伊藤忠食品札幌物流センターが納品伝票の電子化を開始
2026年2月2日、伊藤忠食品株式会社が札幌物流センターで納品伝票の電子化を実施することが正式に発表されました。この取り組みは、製造業者15社との連携を強化し、物流の効率化を図ることを目的としています。以前にも昭島物流センターで本運用を開始しており、今回の施策はその第二弾にあたります。
紙から電子へ、効率的な物流の実現へ
伊藤忠食品はサプライチェーン全体の最適化を目指しており、今後も電子化対応センターの拡充を図る方針です。
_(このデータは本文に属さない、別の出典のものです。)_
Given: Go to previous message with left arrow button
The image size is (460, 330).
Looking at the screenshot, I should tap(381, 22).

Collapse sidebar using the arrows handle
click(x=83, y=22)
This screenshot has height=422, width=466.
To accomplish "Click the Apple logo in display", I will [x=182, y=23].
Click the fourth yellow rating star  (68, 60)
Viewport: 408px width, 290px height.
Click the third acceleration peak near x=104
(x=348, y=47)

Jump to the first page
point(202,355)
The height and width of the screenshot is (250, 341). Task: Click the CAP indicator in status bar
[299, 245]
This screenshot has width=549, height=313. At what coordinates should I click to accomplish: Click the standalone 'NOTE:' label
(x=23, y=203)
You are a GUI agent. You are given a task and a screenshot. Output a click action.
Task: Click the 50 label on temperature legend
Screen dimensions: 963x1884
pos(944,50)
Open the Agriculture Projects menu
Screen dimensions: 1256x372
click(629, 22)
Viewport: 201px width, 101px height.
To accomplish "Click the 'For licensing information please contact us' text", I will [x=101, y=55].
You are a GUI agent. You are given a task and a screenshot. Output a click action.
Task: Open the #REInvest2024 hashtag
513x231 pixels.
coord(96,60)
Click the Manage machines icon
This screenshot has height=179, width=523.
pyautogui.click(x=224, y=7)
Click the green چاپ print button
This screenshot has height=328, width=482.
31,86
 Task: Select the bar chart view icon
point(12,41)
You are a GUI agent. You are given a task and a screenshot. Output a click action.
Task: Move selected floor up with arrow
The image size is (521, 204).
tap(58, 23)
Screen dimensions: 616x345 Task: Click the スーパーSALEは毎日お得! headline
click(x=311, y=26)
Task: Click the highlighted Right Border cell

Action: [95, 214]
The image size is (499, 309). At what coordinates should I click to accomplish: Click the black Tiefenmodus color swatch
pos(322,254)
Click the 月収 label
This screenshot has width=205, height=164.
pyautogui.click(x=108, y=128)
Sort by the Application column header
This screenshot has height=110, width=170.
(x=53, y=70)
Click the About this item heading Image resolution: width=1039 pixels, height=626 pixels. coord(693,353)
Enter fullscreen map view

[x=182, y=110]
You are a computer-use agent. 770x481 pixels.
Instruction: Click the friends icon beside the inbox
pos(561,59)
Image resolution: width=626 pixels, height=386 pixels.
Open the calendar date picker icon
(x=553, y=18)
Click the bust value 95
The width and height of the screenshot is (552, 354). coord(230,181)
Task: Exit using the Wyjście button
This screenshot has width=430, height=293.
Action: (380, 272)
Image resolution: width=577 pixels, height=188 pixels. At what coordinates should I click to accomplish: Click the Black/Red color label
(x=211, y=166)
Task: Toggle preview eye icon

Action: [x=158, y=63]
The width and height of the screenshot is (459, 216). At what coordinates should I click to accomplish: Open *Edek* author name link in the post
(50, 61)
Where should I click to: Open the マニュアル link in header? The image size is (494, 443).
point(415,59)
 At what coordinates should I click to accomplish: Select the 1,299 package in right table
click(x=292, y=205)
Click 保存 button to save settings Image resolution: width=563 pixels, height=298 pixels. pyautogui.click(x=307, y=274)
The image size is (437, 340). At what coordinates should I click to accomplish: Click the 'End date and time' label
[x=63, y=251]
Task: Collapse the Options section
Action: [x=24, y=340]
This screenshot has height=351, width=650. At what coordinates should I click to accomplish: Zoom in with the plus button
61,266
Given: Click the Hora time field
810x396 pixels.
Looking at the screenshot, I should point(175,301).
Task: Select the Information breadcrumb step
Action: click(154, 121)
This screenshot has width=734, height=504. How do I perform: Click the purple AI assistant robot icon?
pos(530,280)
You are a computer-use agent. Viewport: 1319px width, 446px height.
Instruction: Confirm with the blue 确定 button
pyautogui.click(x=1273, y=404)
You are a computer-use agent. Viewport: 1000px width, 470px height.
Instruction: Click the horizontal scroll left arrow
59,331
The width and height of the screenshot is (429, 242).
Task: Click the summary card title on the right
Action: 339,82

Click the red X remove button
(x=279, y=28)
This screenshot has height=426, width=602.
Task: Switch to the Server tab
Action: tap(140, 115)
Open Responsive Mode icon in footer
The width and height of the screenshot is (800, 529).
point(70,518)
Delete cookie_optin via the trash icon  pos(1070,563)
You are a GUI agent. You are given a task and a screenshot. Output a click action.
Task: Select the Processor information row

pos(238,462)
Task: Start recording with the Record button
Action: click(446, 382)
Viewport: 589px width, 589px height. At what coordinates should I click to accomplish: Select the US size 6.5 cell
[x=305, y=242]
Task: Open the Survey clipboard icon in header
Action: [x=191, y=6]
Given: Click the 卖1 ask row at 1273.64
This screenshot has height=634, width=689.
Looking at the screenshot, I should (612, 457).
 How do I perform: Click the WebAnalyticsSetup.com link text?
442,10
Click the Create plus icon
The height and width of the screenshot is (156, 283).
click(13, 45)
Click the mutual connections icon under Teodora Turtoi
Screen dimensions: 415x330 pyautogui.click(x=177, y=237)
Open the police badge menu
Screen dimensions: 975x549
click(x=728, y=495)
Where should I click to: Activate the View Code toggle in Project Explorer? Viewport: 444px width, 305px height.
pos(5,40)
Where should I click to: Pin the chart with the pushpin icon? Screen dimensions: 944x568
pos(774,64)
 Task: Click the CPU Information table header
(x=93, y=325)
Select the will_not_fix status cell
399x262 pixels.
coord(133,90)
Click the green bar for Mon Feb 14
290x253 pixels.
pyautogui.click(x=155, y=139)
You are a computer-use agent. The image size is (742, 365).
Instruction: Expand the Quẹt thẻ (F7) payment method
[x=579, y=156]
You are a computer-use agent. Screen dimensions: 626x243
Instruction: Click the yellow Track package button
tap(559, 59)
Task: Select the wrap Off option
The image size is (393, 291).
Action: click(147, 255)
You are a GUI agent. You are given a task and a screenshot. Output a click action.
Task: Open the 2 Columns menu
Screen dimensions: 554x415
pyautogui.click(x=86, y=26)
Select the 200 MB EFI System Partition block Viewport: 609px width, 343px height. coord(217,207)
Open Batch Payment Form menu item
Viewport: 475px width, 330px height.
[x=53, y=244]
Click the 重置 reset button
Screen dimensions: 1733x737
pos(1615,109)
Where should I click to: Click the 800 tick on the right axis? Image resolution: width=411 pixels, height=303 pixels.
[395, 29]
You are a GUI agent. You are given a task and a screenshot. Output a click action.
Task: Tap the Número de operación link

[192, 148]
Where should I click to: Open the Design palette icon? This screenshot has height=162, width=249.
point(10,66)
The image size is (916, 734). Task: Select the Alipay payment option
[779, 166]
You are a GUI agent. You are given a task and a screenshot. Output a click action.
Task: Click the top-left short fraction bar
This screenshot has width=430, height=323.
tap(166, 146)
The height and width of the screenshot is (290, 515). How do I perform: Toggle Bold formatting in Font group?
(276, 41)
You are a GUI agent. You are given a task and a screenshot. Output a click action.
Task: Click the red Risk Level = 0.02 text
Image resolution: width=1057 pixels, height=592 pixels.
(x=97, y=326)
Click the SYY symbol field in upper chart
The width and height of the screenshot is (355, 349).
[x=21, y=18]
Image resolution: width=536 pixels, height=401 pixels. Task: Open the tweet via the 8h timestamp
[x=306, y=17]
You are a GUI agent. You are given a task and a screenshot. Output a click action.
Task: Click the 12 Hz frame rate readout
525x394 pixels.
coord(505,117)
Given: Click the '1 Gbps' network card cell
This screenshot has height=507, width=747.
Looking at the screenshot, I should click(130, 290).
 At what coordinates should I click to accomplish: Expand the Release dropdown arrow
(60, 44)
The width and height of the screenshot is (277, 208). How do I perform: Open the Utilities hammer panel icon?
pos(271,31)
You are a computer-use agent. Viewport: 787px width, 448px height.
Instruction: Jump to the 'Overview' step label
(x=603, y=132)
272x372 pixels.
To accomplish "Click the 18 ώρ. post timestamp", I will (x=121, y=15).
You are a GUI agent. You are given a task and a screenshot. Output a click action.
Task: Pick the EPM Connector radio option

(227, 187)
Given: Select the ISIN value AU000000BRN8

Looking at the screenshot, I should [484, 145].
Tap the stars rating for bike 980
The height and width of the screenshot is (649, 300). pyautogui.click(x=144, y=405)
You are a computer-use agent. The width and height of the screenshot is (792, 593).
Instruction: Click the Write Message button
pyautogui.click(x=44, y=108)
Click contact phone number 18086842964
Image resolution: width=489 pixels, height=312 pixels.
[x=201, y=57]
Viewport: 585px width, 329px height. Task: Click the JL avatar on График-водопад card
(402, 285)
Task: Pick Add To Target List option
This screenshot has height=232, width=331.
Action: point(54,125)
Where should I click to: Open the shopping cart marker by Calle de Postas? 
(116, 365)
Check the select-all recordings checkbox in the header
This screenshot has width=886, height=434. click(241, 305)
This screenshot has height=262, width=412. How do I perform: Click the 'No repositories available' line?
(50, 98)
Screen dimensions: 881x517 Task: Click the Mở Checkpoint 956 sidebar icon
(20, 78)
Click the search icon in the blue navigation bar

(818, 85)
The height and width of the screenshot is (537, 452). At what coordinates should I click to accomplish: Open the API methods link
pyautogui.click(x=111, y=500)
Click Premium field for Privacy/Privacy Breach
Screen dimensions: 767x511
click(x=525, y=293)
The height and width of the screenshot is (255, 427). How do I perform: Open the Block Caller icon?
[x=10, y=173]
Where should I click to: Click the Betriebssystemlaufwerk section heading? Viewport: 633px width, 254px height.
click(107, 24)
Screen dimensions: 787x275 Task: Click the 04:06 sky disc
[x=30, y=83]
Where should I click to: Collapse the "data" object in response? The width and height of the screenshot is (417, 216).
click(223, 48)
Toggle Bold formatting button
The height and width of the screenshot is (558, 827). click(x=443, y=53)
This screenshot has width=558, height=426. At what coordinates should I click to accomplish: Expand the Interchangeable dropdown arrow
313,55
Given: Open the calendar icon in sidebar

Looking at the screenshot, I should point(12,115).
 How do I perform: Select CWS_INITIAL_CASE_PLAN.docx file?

あらゆる物流の現場で紙の伝票による運用が行われている中、電子化は業務効率化のための重要なステップとなります。2026年度末には、札幌物流センターでの納品を行う約100社のメーカーの内、約50社がこの新しい電子化システムに移行することが目標です。
利用するシステム『DD Plus』とは
今回導入された『DD Plus』は日本パレットレンタル株式会社が提供する電子化・共有化システムです。このシステムにより、発荷主であるメーカーは伝票の印刷や仕分け、受領印済み伝票の回収・管理業務を効率的に行うことが可能になります。また、着荷主にとっても、受領書の発行業務や伝票の保管スペースの削減として期待されています。さらに、運送会社にとっても、ドライバーの負担を軽減し、無駄な業務を削減することで物流全体の効率が向上します。
物流効率化のメリット
このように、納品伝票の電子化は企業だけでなく、運送会社やドライバーにも大きなメリットがあります。受領印を待つ必要がなくなるため、配送の滞留が減少し、スムーズな流れが確保されます。さらに、従来の紙伝票管理にかかるリソースを削減し、環境に配慮した持続可能な物流が実現できると期待されています。
導入するメーカーと運送会社
導入されるメーカーは、伊那食品工業、マルハニチロ、UCC上島珈琲など多彩です。また運送会社として大塚倉庫や日本通運も関与しています。各社の協力により、電子化の取り組みが加速し、全体の物流効率が向上することでしょう。
未来への第一歩
伊藤忠食品の札幌物流センターでのこの取り組みは、今後のサプライチェーンの変革において重要な役割を果たすことが期待されます。これにより、業界全体の効率化が進み、持続可能な社会の実現に向けての大きな一歩となるでしょう。企業として、何よりもまず変化を受け入れ、進化することが求められる時代です。今後の展開に注目が集まります。